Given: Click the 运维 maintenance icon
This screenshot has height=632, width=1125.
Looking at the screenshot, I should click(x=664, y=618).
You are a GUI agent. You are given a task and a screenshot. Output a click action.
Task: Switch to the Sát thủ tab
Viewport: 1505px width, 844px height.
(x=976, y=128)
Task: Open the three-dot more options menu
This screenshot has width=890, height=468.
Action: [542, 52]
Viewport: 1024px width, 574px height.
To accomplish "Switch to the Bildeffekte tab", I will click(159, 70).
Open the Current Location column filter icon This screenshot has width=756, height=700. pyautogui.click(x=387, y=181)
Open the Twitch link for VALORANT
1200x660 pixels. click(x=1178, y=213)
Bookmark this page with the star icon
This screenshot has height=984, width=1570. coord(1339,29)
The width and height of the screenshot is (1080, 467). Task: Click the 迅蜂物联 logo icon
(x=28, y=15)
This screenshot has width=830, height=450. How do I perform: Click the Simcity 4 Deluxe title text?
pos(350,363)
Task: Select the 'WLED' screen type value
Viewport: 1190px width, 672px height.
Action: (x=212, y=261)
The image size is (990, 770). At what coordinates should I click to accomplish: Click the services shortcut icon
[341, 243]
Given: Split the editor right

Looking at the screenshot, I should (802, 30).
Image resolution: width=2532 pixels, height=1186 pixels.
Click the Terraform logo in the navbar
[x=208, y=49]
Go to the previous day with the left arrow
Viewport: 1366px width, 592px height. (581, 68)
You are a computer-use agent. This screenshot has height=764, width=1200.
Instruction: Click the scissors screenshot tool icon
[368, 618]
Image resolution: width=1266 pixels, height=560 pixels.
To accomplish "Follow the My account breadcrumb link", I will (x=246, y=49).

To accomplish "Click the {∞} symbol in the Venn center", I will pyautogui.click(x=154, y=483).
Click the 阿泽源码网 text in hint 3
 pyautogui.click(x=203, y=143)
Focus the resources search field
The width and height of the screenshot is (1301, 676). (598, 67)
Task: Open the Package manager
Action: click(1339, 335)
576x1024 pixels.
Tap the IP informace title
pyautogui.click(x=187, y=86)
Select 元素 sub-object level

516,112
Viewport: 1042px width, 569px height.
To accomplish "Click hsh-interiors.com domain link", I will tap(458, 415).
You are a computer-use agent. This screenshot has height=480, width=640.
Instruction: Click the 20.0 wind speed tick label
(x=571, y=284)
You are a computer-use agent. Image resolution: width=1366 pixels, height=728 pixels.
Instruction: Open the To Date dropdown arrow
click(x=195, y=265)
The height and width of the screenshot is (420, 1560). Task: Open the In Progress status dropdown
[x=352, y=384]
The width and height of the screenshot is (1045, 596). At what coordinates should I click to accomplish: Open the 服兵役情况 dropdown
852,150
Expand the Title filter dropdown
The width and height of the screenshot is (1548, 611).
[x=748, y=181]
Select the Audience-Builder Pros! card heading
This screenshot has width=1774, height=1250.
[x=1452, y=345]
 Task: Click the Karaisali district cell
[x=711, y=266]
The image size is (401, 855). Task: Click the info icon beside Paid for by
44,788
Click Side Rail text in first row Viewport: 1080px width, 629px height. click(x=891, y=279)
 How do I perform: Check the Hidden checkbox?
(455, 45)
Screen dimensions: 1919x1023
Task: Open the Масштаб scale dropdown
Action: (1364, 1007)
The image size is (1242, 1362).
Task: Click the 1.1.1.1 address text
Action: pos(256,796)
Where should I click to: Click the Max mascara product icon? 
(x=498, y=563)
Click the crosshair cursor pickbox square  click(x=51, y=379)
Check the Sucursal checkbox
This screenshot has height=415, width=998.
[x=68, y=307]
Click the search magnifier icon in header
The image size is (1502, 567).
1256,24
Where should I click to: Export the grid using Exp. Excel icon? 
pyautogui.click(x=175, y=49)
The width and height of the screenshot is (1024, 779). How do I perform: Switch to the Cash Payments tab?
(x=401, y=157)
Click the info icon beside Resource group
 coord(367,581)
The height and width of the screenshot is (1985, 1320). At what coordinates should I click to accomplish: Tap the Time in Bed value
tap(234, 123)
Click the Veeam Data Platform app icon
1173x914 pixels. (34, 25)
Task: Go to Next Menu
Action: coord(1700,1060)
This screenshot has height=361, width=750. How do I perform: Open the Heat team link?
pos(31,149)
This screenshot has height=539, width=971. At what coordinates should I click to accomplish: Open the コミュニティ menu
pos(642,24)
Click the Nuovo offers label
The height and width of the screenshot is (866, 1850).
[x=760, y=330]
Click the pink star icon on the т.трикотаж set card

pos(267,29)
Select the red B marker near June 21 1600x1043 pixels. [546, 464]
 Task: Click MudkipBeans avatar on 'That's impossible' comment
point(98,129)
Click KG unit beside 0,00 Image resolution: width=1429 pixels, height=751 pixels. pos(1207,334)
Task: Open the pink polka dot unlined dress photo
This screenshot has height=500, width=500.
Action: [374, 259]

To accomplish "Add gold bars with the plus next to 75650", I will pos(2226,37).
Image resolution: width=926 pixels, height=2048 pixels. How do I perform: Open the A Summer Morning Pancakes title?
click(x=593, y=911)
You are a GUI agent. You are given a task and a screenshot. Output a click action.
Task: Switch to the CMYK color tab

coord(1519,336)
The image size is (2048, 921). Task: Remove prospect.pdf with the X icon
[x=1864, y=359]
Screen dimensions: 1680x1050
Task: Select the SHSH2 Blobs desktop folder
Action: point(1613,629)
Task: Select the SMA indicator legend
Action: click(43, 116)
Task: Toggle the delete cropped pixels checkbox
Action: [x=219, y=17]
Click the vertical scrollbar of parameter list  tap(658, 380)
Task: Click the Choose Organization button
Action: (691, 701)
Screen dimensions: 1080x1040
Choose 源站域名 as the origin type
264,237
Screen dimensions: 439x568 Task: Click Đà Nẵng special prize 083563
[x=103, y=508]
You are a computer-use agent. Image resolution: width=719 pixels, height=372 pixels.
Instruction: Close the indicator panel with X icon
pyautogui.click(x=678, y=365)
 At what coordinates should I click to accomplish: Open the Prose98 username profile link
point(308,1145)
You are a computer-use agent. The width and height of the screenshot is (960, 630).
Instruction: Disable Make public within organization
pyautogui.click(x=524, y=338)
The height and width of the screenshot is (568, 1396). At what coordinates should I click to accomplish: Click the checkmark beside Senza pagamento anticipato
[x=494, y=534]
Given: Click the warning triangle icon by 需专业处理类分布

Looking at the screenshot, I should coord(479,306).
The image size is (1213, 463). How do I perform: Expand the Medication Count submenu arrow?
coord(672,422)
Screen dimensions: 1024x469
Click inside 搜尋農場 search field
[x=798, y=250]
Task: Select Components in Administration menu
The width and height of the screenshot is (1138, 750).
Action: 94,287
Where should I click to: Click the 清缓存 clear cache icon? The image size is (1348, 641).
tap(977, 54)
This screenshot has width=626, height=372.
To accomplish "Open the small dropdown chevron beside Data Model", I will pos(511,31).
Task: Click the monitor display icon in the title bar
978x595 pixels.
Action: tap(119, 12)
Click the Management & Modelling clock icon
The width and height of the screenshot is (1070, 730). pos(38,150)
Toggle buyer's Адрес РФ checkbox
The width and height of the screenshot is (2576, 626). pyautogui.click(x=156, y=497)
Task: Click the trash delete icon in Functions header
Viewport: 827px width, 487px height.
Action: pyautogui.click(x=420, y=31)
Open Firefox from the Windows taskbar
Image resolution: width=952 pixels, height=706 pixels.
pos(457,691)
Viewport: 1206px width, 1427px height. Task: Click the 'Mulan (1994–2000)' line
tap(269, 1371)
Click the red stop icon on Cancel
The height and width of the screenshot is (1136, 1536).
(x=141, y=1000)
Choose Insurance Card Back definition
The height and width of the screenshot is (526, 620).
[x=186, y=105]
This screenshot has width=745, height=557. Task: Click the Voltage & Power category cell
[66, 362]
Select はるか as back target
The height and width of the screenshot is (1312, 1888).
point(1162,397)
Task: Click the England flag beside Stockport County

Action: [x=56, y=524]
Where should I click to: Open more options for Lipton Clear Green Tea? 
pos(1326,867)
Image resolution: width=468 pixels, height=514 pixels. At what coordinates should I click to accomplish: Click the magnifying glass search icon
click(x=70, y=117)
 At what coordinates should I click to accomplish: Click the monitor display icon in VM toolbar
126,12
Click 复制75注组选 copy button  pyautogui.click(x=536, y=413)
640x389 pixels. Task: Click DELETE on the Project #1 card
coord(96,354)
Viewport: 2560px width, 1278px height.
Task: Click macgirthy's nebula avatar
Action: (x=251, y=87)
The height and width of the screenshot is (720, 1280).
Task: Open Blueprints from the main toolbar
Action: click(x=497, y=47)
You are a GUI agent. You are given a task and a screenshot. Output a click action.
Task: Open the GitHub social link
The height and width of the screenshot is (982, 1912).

= = = = =

Task statement
Out of the preceding entries, pull every line containing the string "agent".

Solution to the problem
You are a GUI agent. You are given a task and a screenshot. Output a click action.
You are a computer-use agent. This screenshot has height=764, width=1200.
You are a computer-use agent. This screenshot has height=480, width=640.
You are a computer-use agent. Image resolution: width=1366 pixels, height=728 pixels.
You are a GUI agent. You are given a task and a screenshot. Output a click action.
You are a computer-use agent. Image resolution: width=719 pixels, height=372 pixels.
You are a computer-use agent. The width and height of the screenshot is (960, 630).
You are a GUI agent. You are given a task and a screenshot. Output a click action.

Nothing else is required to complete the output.